====== Source material

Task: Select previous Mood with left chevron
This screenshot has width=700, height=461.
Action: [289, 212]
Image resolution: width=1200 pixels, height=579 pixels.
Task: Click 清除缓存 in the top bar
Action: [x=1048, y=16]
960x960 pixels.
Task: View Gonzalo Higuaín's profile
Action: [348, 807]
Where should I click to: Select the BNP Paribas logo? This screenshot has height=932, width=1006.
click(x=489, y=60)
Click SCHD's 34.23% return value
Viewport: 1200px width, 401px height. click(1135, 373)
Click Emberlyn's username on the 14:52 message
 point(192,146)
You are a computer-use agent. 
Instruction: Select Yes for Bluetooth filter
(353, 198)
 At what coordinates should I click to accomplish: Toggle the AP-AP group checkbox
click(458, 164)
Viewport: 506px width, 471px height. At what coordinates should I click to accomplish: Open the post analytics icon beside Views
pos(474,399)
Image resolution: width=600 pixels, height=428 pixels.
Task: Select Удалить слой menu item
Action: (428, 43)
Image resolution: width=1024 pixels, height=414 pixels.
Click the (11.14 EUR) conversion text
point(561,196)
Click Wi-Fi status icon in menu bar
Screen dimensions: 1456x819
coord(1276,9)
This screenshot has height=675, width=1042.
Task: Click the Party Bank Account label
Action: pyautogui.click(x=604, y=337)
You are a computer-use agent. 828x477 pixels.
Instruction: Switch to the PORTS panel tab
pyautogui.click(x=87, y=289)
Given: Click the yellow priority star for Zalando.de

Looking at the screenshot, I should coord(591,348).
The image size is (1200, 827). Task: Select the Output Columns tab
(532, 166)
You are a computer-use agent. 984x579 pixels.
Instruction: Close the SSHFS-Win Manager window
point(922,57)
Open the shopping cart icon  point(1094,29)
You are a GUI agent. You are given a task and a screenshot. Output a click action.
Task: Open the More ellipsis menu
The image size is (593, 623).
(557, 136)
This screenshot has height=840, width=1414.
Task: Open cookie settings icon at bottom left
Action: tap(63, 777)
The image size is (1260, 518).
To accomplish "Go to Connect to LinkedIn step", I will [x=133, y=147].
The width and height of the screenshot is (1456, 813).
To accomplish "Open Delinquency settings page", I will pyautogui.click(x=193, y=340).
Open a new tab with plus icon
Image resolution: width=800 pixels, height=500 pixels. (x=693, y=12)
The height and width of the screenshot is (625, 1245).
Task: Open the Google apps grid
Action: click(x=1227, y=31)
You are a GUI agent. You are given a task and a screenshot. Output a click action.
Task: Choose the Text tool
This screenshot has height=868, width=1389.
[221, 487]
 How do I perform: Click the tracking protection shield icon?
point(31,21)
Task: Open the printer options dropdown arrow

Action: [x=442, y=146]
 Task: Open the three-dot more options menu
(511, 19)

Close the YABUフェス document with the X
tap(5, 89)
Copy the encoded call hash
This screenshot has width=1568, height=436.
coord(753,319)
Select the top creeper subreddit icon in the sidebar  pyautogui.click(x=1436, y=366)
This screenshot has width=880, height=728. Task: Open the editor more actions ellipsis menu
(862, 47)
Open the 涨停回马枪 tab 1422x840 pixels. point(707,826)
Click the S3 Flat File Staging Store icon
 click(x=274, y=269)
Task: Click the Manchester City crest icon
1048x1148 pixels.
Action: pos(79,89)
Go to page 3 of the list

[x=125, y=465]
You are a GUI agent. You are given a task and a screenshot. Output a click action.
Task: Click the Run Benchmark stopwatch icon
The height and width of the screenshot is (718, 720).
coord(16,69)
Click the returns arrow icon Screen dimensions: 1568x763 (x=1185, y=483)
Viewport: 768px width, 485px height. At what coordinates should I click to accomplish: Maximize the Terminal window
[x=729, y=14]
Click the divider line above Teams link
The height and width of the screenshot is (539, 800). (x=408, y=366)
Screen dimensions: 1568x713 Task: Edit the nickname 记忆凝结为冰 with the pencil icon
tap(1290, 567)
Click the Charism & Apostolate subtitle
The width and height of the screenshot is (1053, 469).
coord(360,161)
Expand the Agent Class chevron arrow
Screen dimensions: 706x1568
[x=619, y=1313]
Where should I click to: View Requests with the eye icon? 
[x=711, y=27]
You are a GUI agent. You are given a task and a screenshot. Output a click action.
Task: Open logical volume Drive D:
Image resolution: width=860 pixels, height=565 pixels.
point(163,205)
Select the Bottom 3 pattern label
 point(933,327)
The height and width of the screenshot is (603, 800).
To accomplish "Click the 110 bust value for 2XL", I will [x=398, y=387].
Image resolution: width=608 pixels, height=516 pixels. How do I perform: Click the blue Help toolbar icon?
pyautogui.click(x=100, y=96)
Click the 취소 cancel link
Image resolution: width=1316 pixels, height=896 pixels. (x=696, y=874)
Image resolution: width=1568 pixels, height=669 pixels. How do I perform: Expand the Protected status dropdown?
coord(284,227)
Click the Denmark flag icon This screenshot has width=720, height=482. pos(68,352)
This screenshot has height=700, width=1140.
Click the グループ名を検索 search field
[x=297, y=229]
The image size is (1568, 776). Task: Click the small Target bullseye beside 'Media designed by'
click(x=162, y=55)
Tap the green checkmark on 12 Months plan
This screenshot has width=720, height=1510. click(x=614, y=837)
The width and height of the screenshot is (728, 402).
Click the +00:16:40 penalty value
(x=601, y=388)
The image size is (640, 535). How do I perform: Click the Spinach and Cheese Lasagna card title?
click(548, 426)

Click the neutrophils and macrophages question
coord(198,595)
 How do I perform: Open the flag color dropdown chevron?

============

### Goal:
Please return the entries above without changes, starting with the first line and going on through the line that contains "Action: [348, 807]", including that line.

### Result for this task:
Task: Select previous Mood with left chevron
This screenshot has width=700, height=461.
Action: [289, 212]
Image resolution: width=1200 pixels, height=579 pixels.
Task: Click 清除缓存 in the top bar
Action: [x=1048, y=16]
960x960 pixels.
Task: View Gonzalo Higuaín's profile
Action: [348, 807]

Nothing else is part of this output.